Koniec epoki Jana Pawła II w Watykanie - tak włoski dziennik "La Repubblica" komentuje spotkanie kościelnego dysydenta, szwajcarskiego teologa Hansa Kuenga z Benedyktem XVI. Teolog ćwierć wieku czekał na audiencję u papieża.

Benedykt przyjął go w sobotę na kolacji w Castel Gandolfo. A ujawnił to dopiero wczoraj rzecznik Watykanu Joaquin Navarro Valse. W 1979 roku za publikację prac niezgodnych z doktryną katolicką Jan Paweł II pozbawił Kunga prawa nauczania w imieniu Kościoła. Przez wiele lat profesor teologii fundamentalnej z Tybingi zabiegał o wznowienie dialogu z polskim papieżem, ale odpowiedzią było milczenie.

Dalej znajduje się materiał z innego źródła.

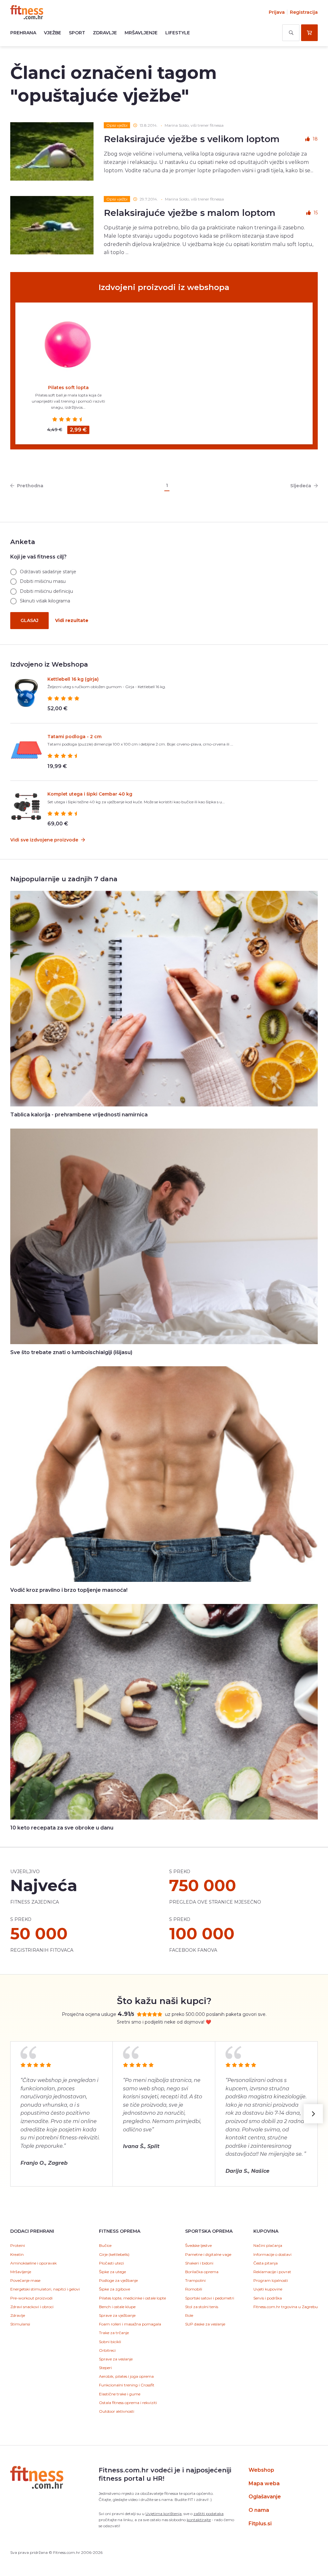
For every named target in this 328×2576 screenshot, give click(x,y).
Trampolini (195, 2280)
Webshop (261, 2470)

Kueng podważył katolickie dogmaty, m.in. o nieomylności papieża czy niepokalanym poczęciu Maryi. Jana Pawła II uważał za duchowego dyktatora. "Dyktator" nie ekskomunikował Kuenga, nie zakazał sprawowania posługi kapłańskiej ani nie zabronił wykładania na uniwersytecie. Watykan zakazał mu jedynie używania tytułu profesora teologii katolickiej i wypowiadania się oficjalnie w imieniu Kościoła. Z obecnym Benedyktem XVI Kueng zna się od 1957 roku.